_Work required_
Exactly as they stand, set down the following records once more.

_Dataset extract_
▼▼▼

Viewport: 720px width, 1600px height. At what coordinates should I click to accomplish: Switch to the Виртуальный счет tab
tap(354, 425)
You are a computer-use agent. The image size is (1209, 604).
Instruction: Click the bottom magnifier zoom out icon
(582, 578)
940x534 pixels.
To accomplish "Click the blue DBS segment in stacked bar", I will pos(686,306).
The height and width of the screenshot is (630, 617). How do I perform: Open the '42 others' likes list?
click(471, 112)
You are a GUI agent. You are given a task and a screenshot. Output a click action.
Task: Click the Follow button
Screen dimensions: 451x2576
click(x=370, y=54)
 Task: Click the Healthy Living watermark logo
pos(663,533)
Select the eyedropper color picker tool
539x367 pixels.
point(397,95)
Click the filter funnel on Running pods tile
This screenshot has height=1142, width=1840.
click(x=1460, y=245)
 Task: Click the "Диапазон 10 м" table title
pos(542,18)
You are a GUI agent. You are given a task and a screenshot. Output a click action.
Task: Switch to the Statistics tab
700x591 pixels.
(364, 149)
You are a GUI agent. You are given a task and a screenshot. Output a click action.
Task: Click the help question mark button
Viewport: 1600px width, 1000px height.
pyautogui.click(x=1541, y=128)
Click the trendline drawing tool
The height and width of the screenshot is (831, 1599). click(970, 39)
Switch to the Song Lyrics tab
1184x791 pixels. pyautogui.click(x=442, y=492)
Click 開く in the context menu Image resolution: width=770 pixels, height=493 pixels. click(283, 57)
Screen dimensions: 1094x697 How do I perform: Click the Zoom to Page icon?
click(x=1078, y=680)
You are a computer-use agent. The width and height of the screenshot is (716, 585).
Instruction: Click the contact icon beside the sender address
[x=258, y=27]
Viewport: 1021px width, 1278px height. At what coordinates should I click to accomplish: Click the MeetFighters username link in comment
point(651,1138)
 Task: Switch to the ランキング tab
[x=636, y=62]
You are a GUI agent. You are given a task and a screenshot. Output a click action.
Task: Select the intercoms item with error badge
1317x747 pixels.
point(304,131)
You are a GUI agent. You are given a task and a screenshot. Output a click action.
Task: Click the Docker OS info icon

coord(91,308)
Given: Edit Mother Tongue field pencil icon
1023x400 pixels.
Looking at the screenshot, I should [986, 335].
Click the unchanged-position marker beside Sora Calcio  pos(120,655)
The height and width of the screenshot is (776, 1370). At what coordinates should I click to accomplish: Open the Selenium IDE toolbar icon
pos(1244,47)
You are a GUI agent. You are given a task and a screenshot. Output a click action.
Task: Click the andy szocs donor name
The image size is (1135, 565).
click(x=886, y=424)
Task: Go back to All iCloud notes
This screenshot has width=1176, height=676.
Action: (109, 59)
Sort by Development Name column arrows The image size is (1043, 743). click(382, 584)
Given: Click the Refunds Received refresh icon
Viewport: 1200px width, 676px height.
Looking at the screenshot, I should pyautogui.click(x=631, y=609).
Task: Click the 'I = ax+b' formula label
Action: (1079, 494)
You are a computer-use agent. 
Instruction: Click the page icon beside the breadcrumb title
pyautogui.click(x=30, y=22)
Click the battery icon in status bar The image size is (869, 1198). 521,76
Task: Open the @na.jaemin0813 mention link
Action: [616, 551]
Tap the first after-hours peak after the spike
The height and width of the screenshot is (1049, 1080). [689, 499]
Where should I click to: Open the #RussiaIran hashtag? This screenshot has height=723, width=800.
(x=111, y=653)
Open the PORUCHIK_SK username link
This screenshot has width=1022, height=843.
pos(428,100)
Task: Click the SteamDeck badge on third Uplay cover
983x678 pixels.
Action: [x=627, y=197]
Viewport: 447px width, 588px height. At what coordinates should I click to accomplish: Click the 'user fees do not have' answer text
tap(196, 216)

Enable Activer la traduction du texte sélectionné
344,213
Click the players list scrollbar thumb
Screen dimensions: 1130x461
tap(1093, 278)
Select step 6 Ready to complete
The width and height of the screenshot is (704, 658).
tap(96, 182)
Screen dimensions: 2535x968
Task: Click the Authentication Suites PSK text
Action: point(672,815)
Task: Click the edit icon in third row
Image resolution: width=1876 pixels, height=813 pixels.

▲▲▲

_Answer_
Viewport: 720px width, 1600px height. At what coordinates should I click to accomplish: Switch to the Виртуальный счет tab
tap(354, 425)
You are a computer-use agent. The image size is (1209, 604).
Instruction: Click the bottom magnifier zoom out icon
(582, 578)
940x534 pixels.
To accomplish "Click the blue DBS segment in stacked bar", I will pos(686,306).
The height and width of the screenshot is (630, 617). How do I perform: Open the '42 others' likes list?
click(471, 112)
You are a GUI agent. You are given a task and a screenshot. Output a click action.
Task: Click the Follow button
Screen dimensions: 451x2576
click(x=370, y=54)
 Task: Click the Healthy Living watermark logo
pos(663,533)
Select the eyedropper color picker tool
539x367 pixels.
point(397,95)
Click the filter funnel on Running pods tile
This screenshot has height=1142, width=1840.
click(x=1460, y=245)
 Task: Click the "Диапазон 10 м" table title
pos(542,18)
You are a GUI agent. You are given a task and a screenshot. Output a click action.
Task: Switch to the Statistics tab
700x591 pixels.
(364, 149)
You are a GUI agent. You are given a task and a screenshot. Output a click action.
Task: Click the help question mark button
Viewport: 1600px width, 1000px height.
pyautogui.click(x=1541, y=128)
Click the trendline drawing tool
The height and width of the screenshot is (831, 1599). click(970, 39)
Switch to the Song Lyrics tab
1184x791 pixels. pyautogui.click(x=442, y=492)
Click 開く in the context menu Image resolution: width=770 pixels, height=493 pixels. click(283, 57)
Screen dimensions: 1094x697 How do I perform: Click the Zoom to Page icon?
click(x=1078, y=680)
You are a computer-use agent. The width and height of the screenshot is (716, 585).
Instruction: Click the contact icon beside the sender address
[x=258, y=27]
Viewport: 1021px width, 1278px height. At what coordinates should I click to accomplish: Click the MeetFighters username link in comment
point(651,1138)
 Task: Switch to the ランキング tab
[x=636, y=62]
You are a GUI agent. You are given a task and a screenshot. Output a click action.
Task: Select the intercoms item with error badge
1317x747 pixels.
point(304,131)
You are a GUI agent. You are given a task and a screenshot. Output a click action.
Task: Click the Docker OS info icon

coord(91,308)
Given: Edit Mother Tongue field pencil icon
1023x400 pixels.
Looking at the screenshot, I should [986, 335].
Click the unchanged-position marker beside Sora Calcio  pos(120,655)
The height and width of the screenshot is (776, 1370). At what coordinates should I click to accomplish: Open the Selenium IDE toolbar icon
pos(1244,47)
You are a GUI agent. You are given a task and a screenshot. Output a click action.
Task: Click the andy szocs donor name
The image size is (1135, 565).
click(x=886, y=424)
Task: Go back to All iCloud notes
This screenshot has width=1176, height=676.
Action: (109, 59)
Sort by Development Name column arrows The image size is (1043, 743). click(382, 584)
Given: Click the Refunds Received refresh icon
Viewport: 1200px width, 676px height.
Looking at the screenshot, I should pyautogui.click(x=631, y=609).
Task: Click the 'I = ax+b' formula label
Action: (1079, 494)
You are a computer-use agent. 
Instruction: Click the page icon beside the breadcrumb title
pyautogui.click(x=30, y=22)
Click the battery icon in status bar The image size is (869, 1198). 521,76
Task: Open the @na.jaemin0813 mention link
Action: [616, 551]
Tap the first after-hours peak after the spike
The height and width of the screenshot is (1049, 1080). [689, 499]
Where should I click to: Open the #RussiaIran hashtag? This screenshot has height=723, width=800.
(x=111, y=653)
Open the PORUCHIK_SK username link
This screenshot has width=1022, height=843.
pos(428,100)
Task: Click the SteamDeck badge on third Uplay cover
983x678 pixels.
Action: [x=627, y=197]
Viewport: 447px width, 588px height. At what coordinates should I click to accomplish: Click the 'user fees do not have' answer text
tap(196, 216)

Enable Activer la traduction du texte sélectionné
344,213
Click the players list scrollbar thumb
Screen dimensions: 1130x461
tap(1093, 278)
Select step 6 Ready to complete
The width and height of the screenshot is (704, 658).
tap(96, 182)
Screen dimensions: 2535x968
Task: Click the Authentication Suites PSK text
Action: point(672,815)
Task: Click the edit icon in third row
Image resolution: width=1876 pixels, height=813 pixels.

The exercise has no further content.